# AIM OF THE TASK:
In the material below, the lines from the one containing "Image resolution: width=1487, height=2464." through the one containing "Foreign Railways" are to be given again exactly, ends included, and no others.

# DATA TO USE:
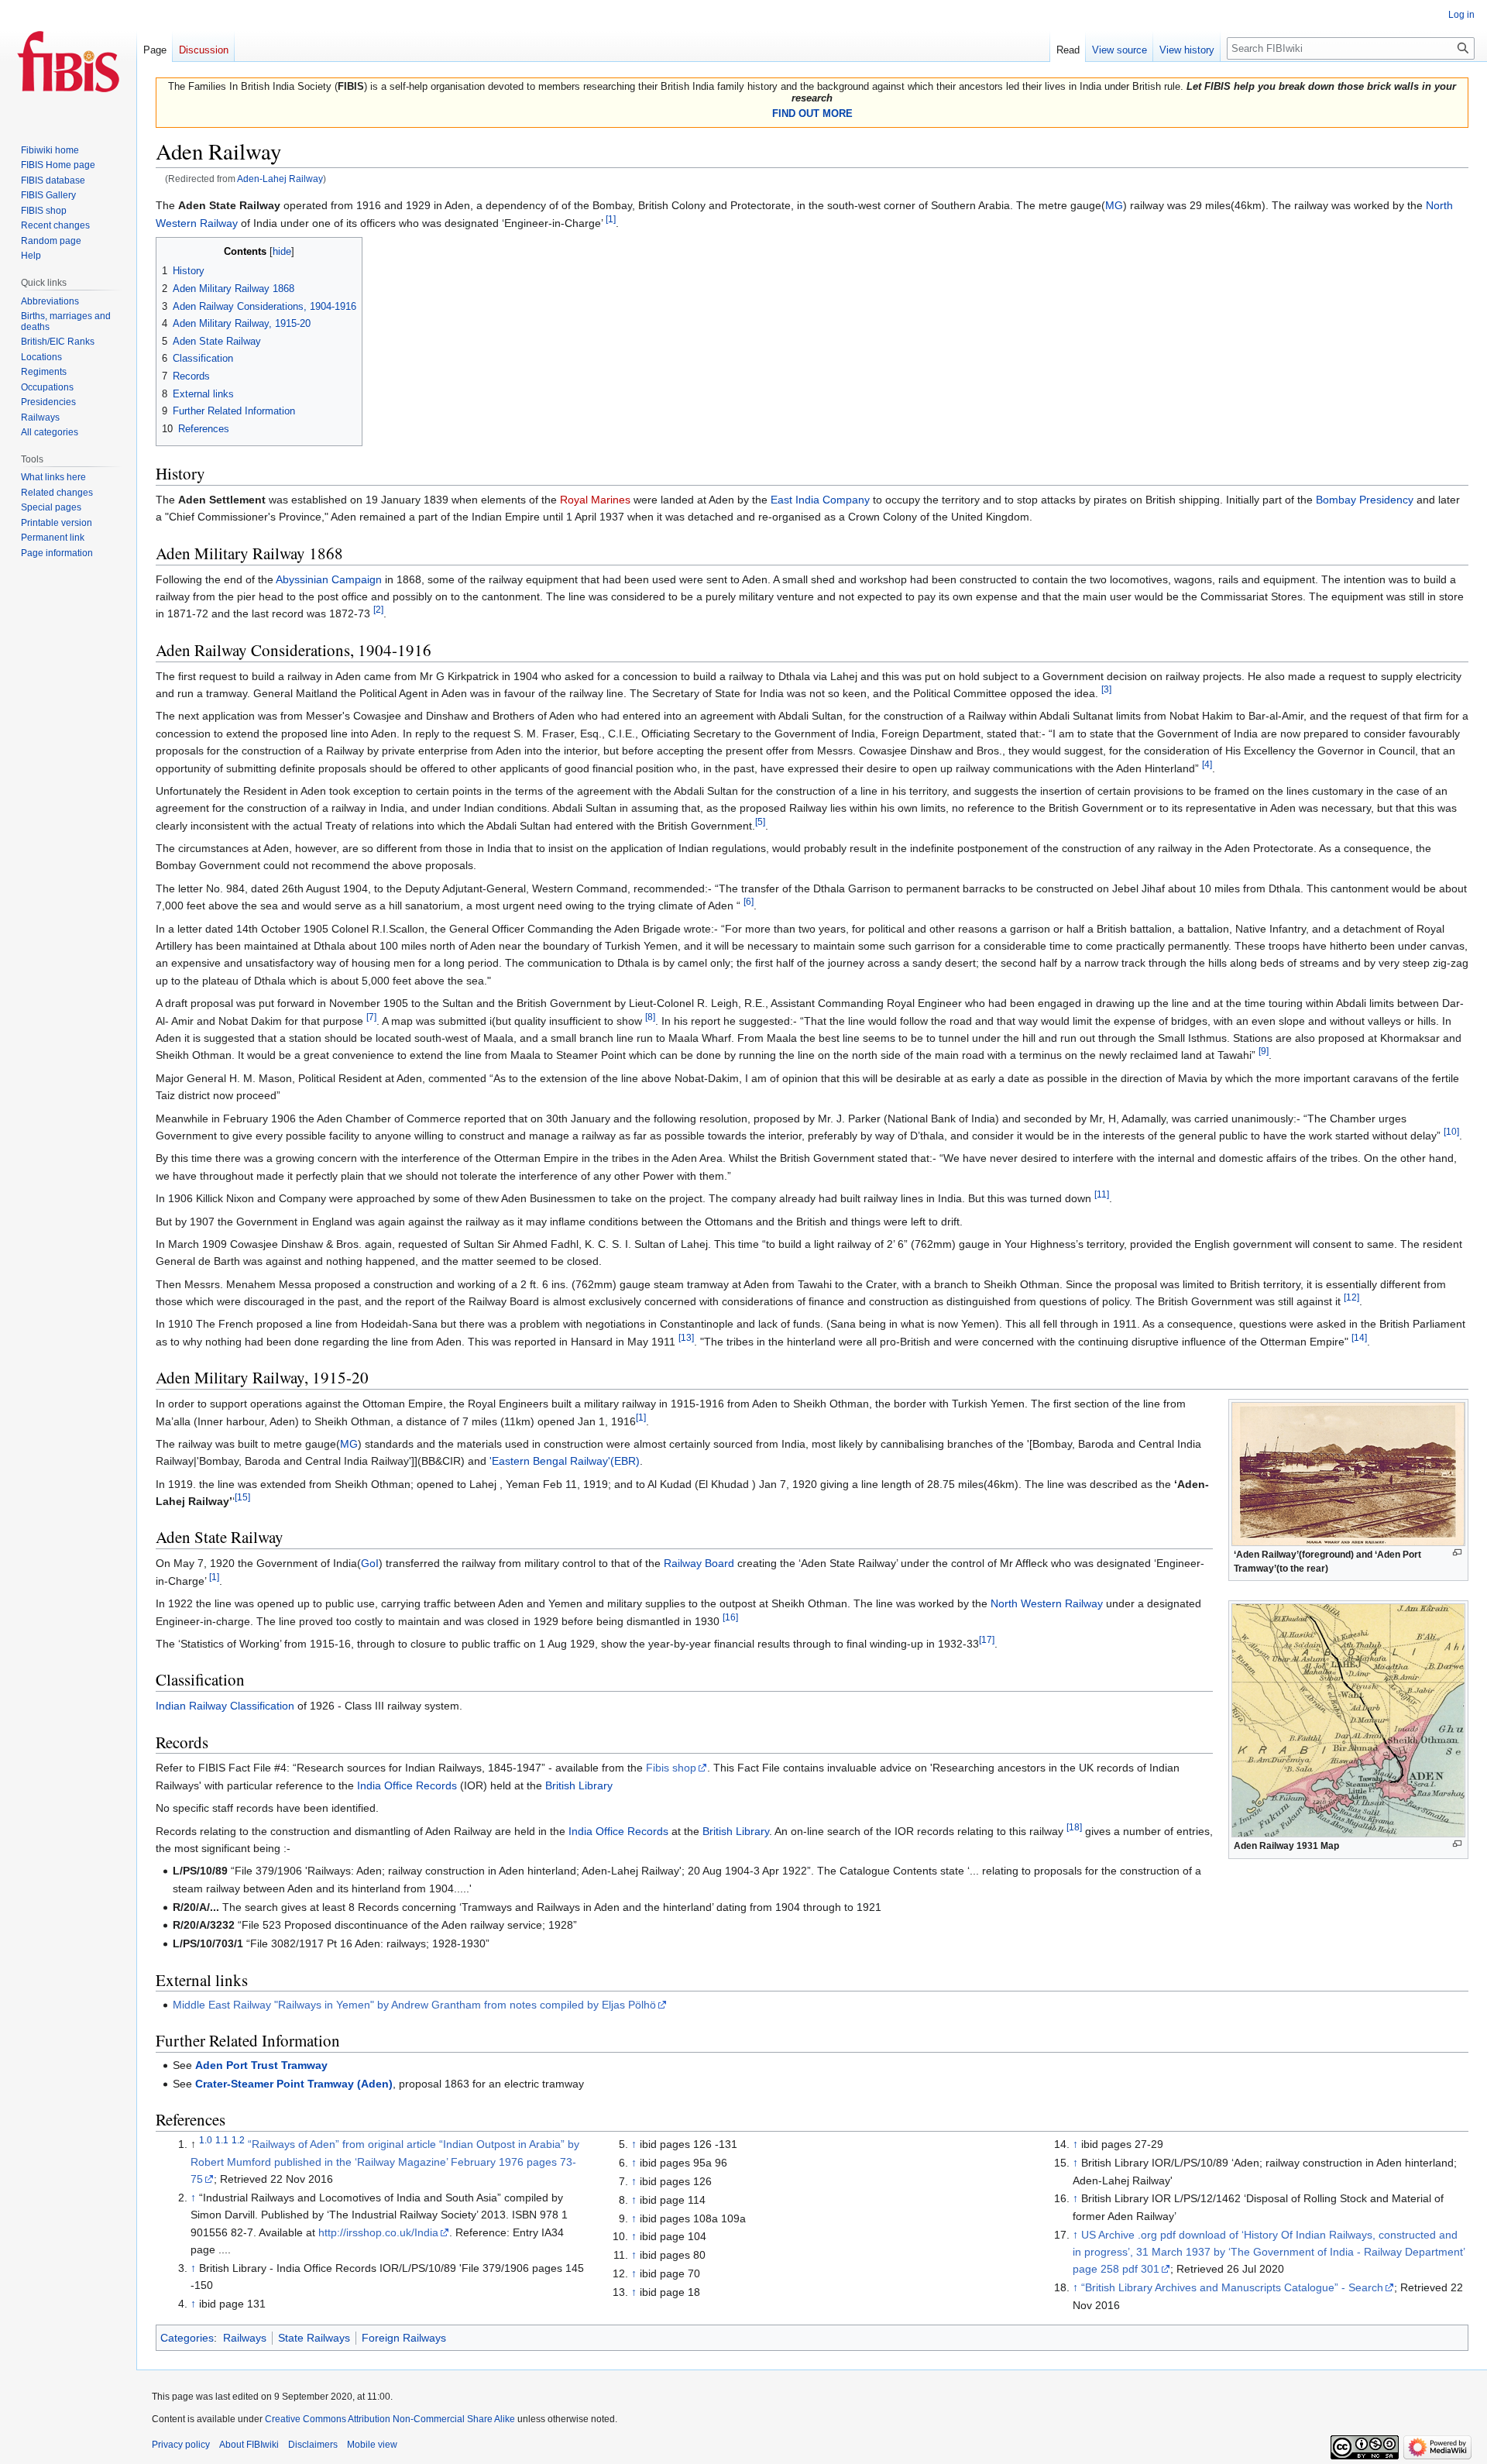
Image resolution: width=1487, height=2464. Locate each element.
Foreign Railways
---
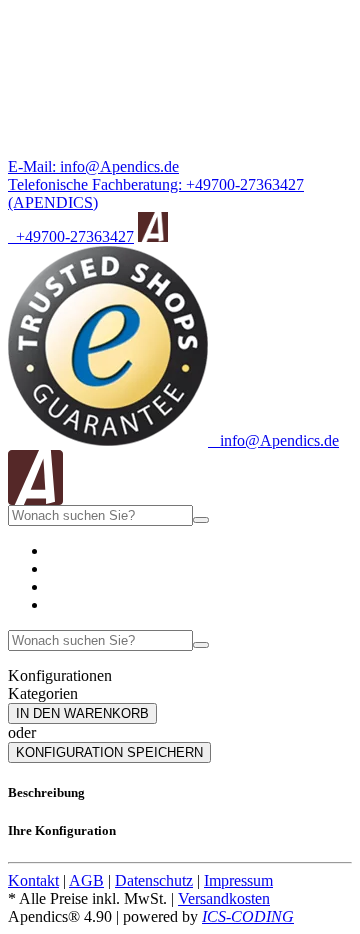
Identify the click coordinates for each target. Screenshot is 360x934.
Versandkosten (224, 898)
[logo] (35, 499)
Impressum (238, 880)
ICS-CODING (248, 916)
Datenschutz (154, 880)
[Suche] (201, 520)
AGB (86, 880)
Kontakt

# RESPONSE TO THIS TASK:
Image resolution: width=1487, height=2464. Locate each element.
Foreign Railways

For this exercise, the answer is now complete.